В комнату вбежала служанка, поставила поднос с двумя бокалами и тут же умчалась, я даже не успел ее рассмотреть (в комнате горела только свеча). Служанка бросила через плечо:

— Пейте! — не то с французским, не то с каким-то другим акцентом.

В бокале оказалось холодное белое вино из самых лучших, сейчас оно было мне просто необходимо. Моя простуда усилилась. Я, не переставая, чихал и шмыгал носом.

* * *

В две тысячи семьдесят восьмом году при раскопках на побережье Калифорнии, где, по слухам, некогда правили короли и королевы, которых потом смыло приливом, была обнаружена древняя могила или то, что приняли за могилу. Говорили, будто иных из правителей хоронили с их колесницами, других с реликвиями — свидетельствами их великолепия и высокомерия. А были и такие, кто оставил после себя только изображения, хранящиеся в странных коробках, и если рассматривать эти изображения на свет, да еще намотать их на бобину, то они начинали говорить, и на экранах возникали целые представления черно-белых теней.

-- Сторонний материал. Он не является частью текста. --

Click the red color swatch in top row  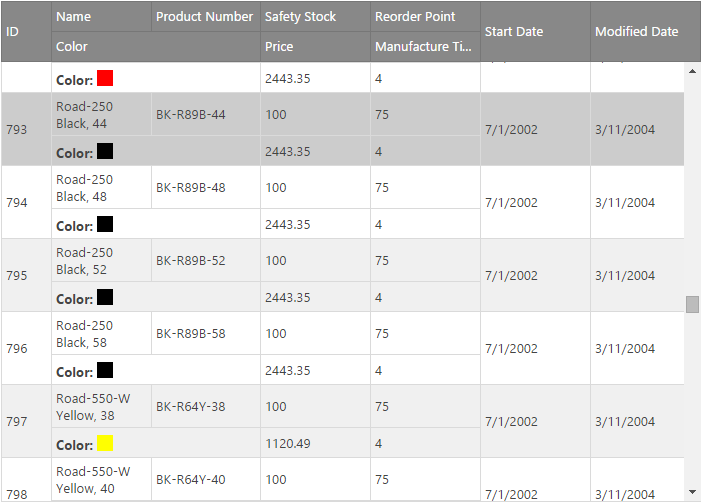[x=105, y=78]
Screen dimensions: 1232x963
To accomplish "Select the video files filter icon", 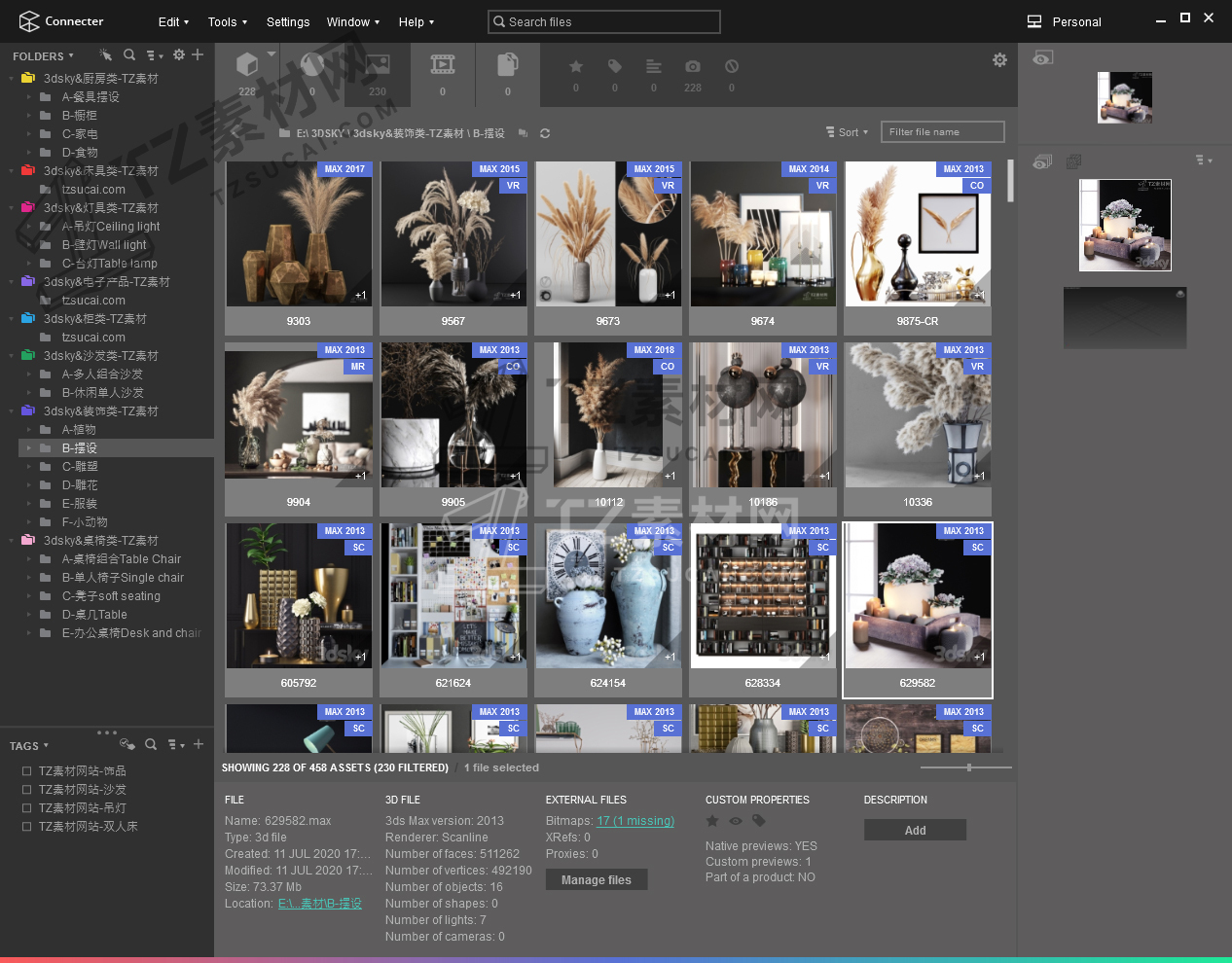I will click(x=443, y=65).
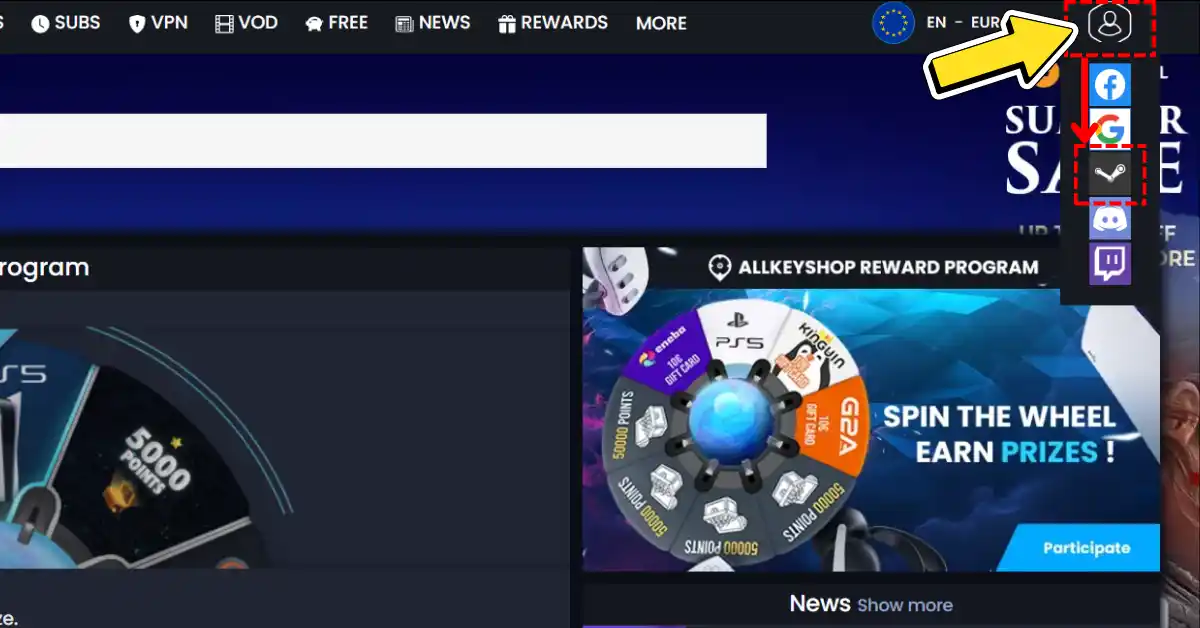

Так вот. В одной из обнаруженных и вскрытых могил была похоронена королева, в ее склепе даже пылинки не было, не было в нем и мебели, только подушки на полу, а вокруг ряд за рядом штабелями поднимались до самого потолка коробки с наклейками, на наклейках значились названия всех прожитых королевой жизней. Но все эти жизни только казались настоящими, на самом деле их вовсе не было. То были грезы, законсервированные и укупоренные в жестянки. Из коробок слышались возгласы джиннов, в них скрывались и принцессы — они прятались там от убийственной реальности, мечтая сохраниться для вечности. В каком-то далеком году, затерявшемся под слоем песка и воды, эта гробница находилась по адресу: Калифорния, Венеция, Океанское побережье, Спидвей 27. А звали королеву, фильмы которой, спрятанные в коробки, заполняли комнату от пола до потолка, — Констанция Реттиген.

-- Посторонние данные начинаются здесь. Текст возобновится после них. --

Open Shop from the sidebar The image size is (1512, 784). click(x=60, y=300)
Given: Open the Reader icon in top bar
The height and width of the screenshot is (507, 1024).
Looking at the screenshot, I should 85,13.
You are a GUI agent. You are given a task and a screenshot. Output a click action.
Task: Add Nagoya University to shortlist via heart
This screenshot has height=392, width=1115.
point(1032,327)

И вот я сидел в этой комнате, ждал и размышлял.

Я надеялся, что она не окажется похожей на леди с канарейками. Надеялся, что увижу не мумию с запорошенными пылью глазами.

И надеялся не зря.

Вторая после Нитокрис египетская царица наконец появилась. Она вошла без всякой торжественности, на ней не было ни вечернего туалета из серебристых кружев, ни даже элегантного платья с шарфом, ни брючного костюма.

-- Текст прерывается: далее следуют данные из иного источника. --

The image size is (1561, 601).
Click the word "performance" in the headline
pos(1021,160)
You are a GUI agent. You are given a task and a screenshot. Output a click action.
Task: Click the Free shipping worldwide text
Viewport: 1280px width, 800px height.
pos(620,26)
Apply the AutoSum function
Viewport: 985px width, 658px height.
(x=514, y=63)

Я почувствовал, что она стоит в дверях, еще до того как она заговорила. И что же я увидел?

Женщину около пяти футов роста в черном купальном костюме с неправдоподобно загорелым телом и лицом, смуглым, как мускатный орех или корица. Стриженые волосы — светло-каштановые с проседью — лежали как им вздумается, словно она только коснулась их гребнем и оставила в покое. Тело у нее было стройное, крепкое, быстрое, и сухожилия ног вовсе не казались перерезанными. Она босиком стремительно перешла комнату и остановилась, глядя на меня сверху вниз блестящими глазами.